Copy out every line below that contains the word "should".

**Given records**
■ ■ ■ ■ ■

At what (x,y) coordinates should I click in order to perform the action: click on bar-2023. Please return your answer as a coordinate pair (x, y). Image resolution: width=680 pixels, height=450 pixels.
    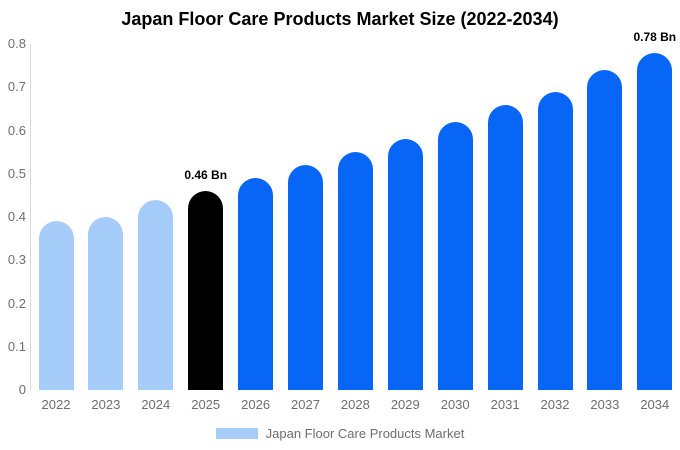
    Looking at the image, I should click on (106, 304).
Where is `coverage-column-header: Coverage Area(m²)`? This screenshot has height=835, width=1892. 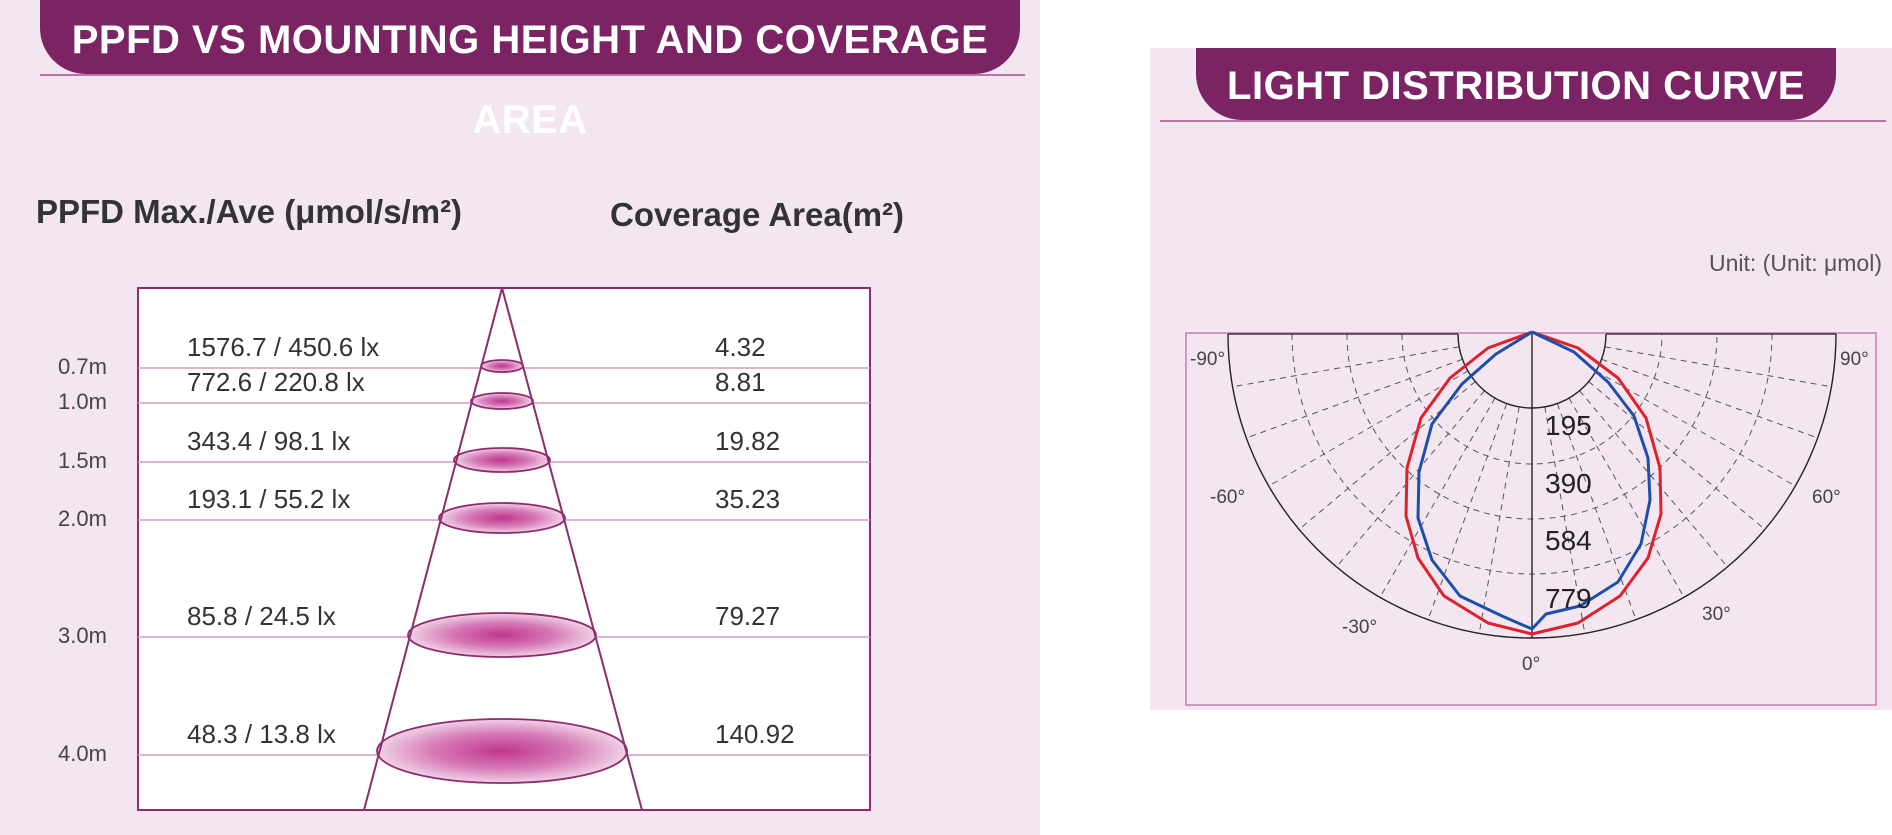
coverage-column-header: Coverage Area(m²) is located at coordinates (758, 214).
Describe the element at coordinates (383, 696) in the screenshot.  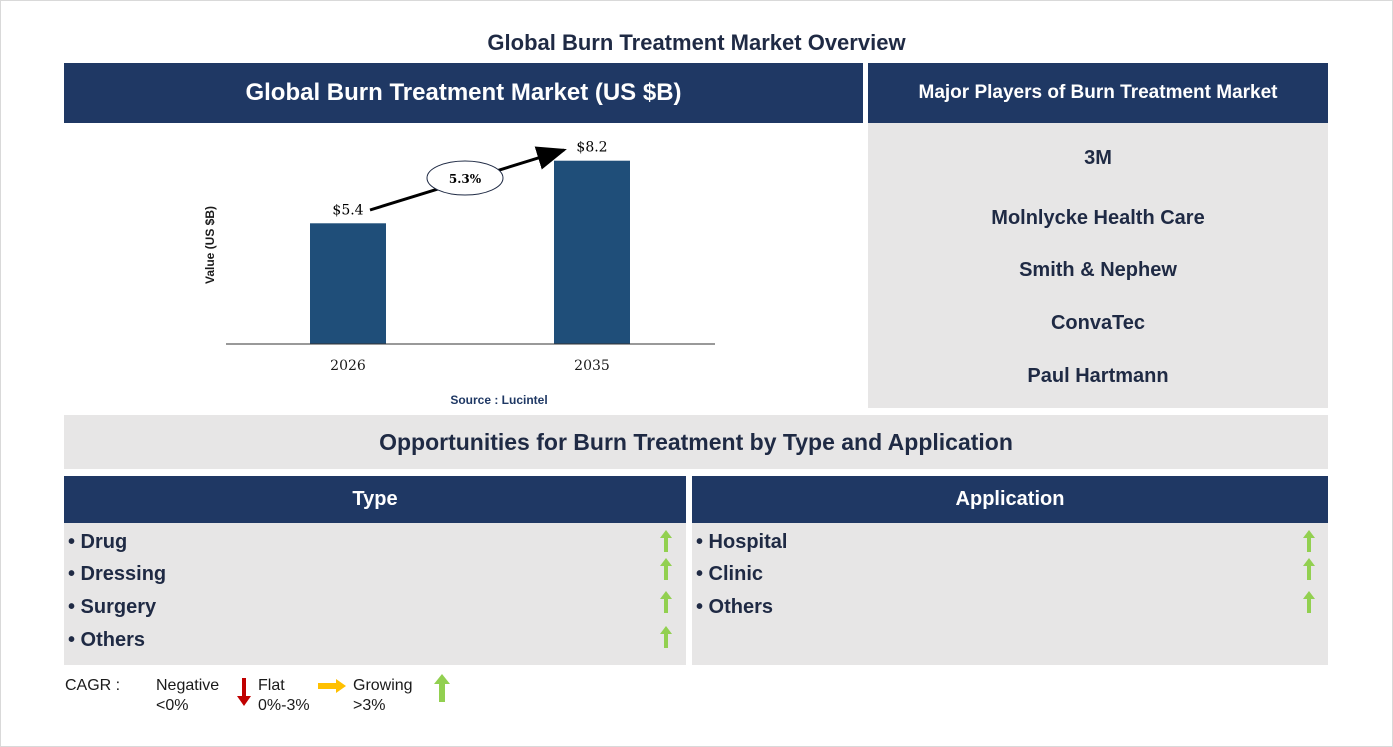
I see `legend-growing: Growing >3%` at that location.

■ ■ ■ ■ ■

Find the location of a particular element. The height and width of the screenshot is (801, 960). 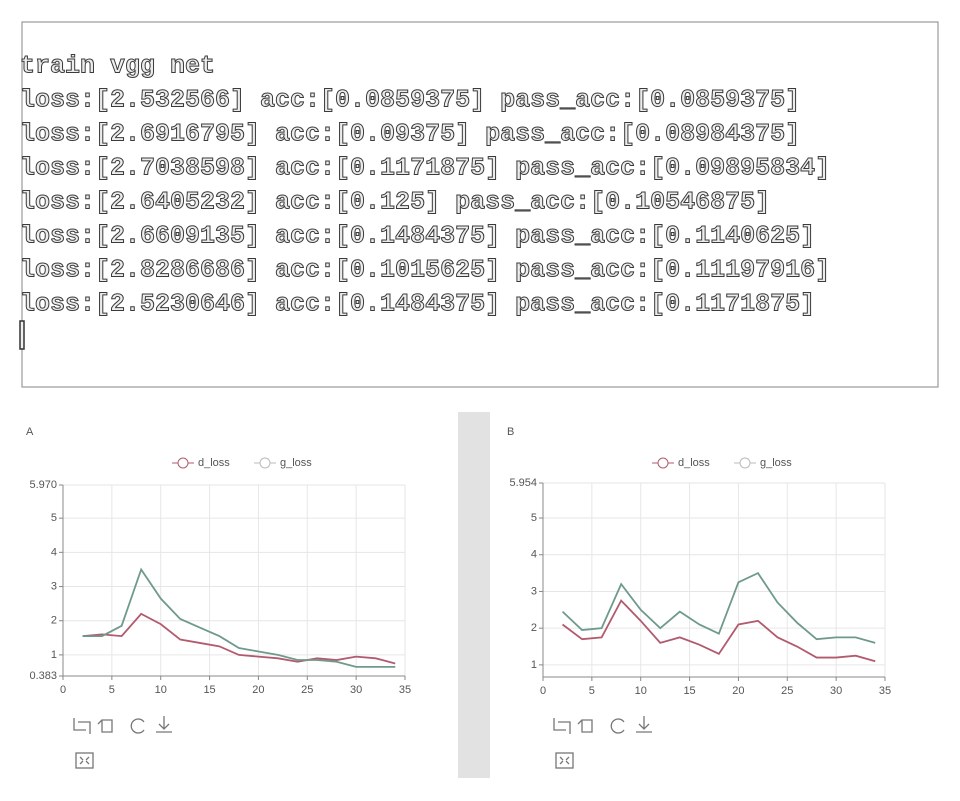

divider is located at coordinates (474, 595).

■ ■ ■ ■ ■

**Answer to this exercise**
At what (x,y) coordinates should I click in order to perform the action: click on bar-2023. Please return your answer as a coordinate pair (x, y). Image resolution: width=680 pixels, height=450 pixels.
    Looking at the image, I should click on (106, 304).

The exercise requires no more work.